Ich habe 4 Buttons, einer startet es, einer stoppt es, einer macht es schneller und einer langsamer.

Mein Problem ist, auch wenn ich vielleicht nur komplett auf der Leitung stehe, welche Koordinaten es sind, wenn die Kugel in der oberen linken Ecke ist?

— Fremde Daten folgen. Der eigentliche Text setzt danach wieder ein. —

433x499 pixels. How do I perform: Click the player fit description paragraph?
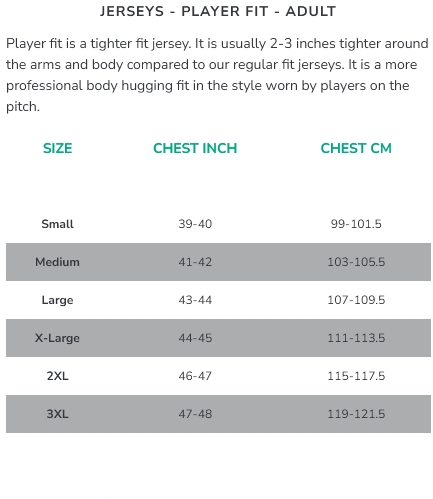217,75
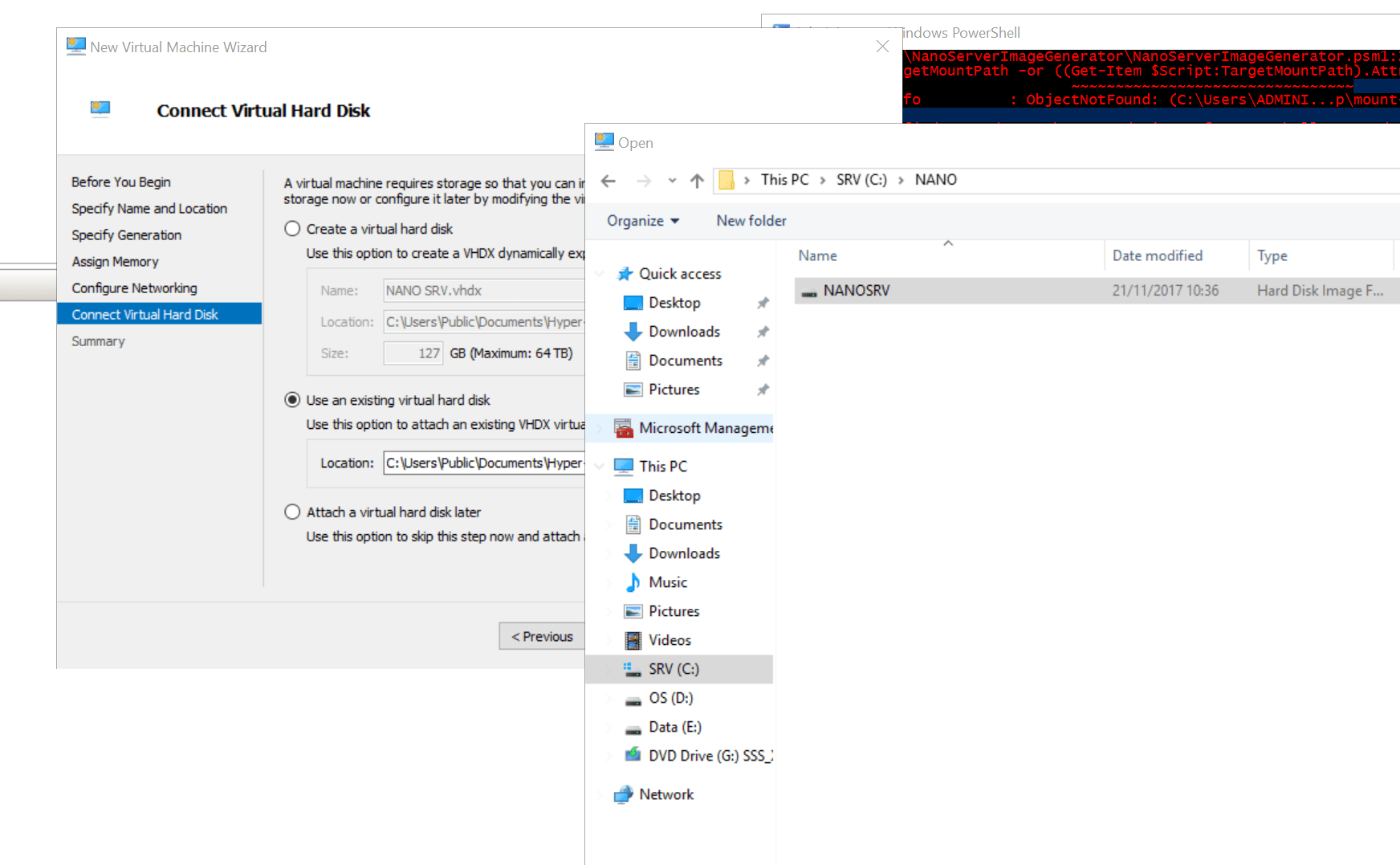Click the existing disk Location text field
Screen dimensions: 1400x865
[483, 463]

Habt ihr Ansätze für mich?


----------



## SlaterB (26. Okt 2011)

du kannst schon an bestimmten Koordinaten malen, und weißt jetzt nur nicht wo du starten sollst?
ausprobieren verschiedener Werte?

wenn ich mir das vorherige Thema
http://www.java-forum.org/hausaufgaben/125867-grafik-zufaellig-text-zufaellig-erstellen.html
anschaue, dann müsstest du doch schon ein gutes Gefühl für Koordinaten haben

oder geht es dir um Rechnung, Ausdehnung der Kugel berücksichtigen?


----------



## Cosma (26. Okt 2011)

Es läuft schon mal nicht, weil es nicht startet...
jetzt versuch ich es halt 'blind zu machen'.
ich weiß einfach nicht, wie ich sie zum starten in der Ecke bringe...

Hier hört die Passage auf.